### YOUR GOAL:
Go through the listing from the line that contains "Task: Click the 15:00:00" down to the end, changing "right axis" to "left axis" and leaving everything else the same. Give back only those lines.

□ □ □ □

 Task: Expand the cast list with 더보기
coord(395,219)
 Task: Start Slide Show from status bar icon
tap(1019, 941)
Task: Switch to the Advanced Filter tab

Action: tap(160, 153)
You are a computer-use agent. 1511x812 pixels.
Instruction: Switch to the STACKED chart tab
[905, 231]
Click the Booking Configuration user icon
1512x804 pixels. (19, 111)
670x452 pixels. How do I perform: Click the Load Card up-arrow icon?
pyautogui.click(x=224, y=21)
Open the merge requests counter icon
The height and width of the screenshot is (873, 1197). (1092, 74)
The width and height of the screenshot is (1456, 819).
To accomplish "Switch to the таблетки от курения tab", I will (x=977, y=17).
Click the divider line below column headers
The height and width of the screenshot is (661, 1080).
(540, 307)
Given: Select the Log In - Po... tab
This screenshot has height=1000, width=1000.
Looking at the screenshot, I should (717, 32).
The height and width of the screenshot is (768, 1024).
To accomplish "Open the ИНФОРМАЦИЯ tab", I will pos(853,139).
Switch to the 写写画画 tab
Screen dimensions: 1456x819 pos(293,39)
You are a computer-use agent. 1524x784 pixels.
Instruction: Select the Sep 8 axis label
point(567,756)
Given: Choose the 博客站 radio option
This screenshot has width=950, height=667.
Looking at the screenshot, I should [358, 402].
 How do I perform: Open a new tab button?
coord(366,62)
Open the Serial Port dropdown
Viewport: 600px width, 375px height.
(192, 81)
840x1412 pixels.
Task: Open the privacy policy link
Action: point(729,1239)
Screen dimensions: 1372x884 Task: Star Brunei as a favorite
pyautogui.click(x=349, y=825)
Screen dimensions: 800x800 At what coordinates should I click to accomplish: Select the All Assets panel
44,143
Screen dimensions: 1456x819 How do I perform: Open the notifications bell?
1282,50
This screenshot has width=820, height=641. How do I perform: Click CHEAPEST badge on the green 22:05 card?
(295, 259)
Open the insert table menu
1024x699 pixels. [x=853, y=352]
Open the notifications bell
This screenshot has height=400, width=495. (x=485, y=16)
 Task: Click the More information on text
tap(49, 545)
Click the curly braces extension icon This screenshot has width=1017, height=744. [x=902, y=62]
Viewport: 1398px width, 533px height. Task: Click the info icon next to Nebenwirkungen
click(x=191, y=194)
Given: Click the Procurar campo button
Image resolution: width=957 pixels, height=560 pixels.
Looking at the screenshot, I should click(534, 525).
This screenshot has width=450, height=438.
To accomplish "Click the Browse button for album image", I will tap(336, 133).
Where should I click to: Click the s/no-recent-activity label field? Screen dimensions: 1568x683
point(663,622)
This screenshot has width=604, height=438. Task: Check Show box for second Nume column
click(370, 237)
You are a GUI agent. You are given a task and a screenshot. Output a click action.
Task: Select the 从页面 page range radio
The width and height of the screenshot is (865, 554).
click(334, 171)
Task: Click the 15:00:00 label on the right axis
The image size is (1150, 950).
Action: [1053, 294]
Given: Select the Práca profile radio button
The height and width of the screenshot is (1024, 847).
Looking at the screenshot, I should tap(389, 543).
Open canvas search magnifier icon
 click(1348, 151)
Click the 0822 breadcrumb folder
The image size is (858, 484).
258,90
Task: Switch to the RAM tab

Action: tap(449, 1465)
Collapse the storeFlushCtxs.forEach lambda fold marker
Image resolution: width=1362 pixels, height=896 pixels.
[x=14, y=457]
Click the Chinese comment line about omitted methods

□ □ □ □

### REPLY:
Task: Click the 15:00:00 label on the left axis
The image size is (1150, 950).
Action: [1053, 294]
Given: Select the Práca profile radio button
The height and width of the screenshot is (1024, 847).
Looking at the screenshot, I should tap(389, 543).
Open canvas search magnifier icon
 click(1348, 151)
Click the 0822 breadcrumb folder
The image size is (858, 484).
258,90
Task: Switch to the RAM tab

Action: tap(449, 1465)
Collapse the storeFlushCtxs.forEach lambda fold marker
Image resolution: width=1362 pixels, height=896 pixels.
[x=14, y=457]
Click the Chinese comment line about omitted methods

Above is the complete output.